### Текст упражнения
....

Ну а если говорить конкретно о сегодняшнем дне - меня "держит" один очень въедливый итальянец. Композитор. Зовут Доменико Чимароза. Автор оперы, которую он написал специально для России. Довольно давно написал - лет 200 с гаком назад. И с тех пор ее у нас ставили считанные разы, хотя опера - тут я с синьором Доменико совершенно согласен - отменная. И вот приходится мне репетировать по нескольку часов в день. Хотя устал я чертовски, и спать хочется, и в туалет надо (а путешествие в туалет в моем возрасте - отдельное приключение). Но Чимароза не дремлет, скидок не дает. Стоит только мне чуть-чуть расслабиться, он: "Я тебе расслаблюсь на рабочем месте!.."
АКТЕРСКИЕ БАЙКИ О ПОКРОВСКОМ
Режиссерский девиз Покровского - работать всюду, где для этого есть условия. А также там, где этих условий нет. Cудите сами: Борис Александрович способен проходить с актерами мизансцены в купе поезда, в автобусе, на палубе теплохода... Вот несколько маленьких историй, рассказанных старейшим актером Камерного музыкального театра, писателем и журналистом Анатолием Бойко.
В 1975 году проходили репетиции оперы современного русского композитора Александра Холминова "Шинель" по Гоголю. Покровский разрывался между Большим театром и созданным им в 1972 году Камерным музыкальным. Зачастую у него не было времени, чтобы доехать до Сокола, где располагался Камерный театр. Так, на одну из первых репетиций он пригласил Бориса Дружинина - исполнителя роли Башмачкина - к себе домой. Войдя в тесную комнату, певец увидел четыре сдвинутых стула - так Покровский изобразил кровать Башмачкина. "Ну, ложитесь, начинаем работать", - скомандовал режиссер. За одну "лежачую" репетицию удалось пройти чуть ли не пол-оперы.
В деле Борис Александрович очень требователен, даже деспотичен. Особенно когда актеры не исполняют точно требования, работают, как говорится, в полноги. Тут же из его уст они слышат: "Бездарности, хорье (очевидно, от слова "хор". - А.Б.), звучкодувы, разгоню к чертовой матери, бродяг с улицы наберу - они лучше вас споют и сыграют..." А в быту Покровский прост и демократичен. Здоровается, дружески спрашивает: "Ну как дела, старик?.."

....

(Сохранённый перечень)
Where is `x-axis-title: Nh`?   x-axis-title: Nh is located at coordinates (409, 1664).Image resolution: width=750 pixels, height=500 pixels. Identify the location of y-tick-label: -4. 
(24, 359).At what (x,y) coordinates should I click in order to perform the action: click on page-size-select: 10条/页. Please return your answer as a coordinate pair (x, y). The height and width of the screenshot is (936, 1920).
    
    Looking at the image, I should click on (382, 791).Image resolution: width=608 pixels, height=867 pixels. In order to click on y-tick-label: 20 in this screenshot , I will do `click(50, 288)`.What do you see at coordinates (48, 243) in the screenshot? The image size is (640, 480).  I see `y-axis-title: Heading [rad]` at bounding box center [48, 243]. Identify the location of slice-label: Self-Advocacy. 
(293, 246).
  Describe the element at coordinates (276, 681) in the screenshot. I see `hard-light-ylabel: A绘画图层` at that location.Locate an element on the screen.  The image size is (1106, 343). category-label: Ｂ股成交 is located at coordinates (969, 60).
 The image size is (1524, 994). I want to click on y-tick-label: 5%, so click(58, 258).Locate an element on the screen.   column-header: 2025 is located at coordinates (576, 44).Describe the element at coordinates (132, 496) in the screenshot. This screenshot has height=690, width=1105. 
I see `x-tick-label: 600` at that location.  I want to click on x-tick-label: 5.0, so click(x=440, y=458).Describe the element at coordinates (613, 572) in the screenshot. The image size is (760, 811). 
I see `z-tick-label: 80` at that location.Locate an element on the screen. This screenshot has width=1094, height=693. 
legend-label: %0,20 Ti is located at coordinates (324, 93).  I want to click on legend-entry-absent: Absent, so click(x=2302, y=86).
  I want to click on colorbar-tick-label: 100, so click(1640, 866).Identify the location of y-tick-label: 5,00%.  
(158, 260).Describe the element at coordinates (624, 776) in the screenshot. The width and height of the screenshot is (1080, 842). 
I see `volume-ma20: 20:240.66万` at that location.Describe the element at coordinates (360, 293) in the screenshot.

....

### Что сделать
Что, согласно тексту о Покровском, изображали четыре сдвинутых стула у него дома?

### Разбор решения
Кровать Башмачкина.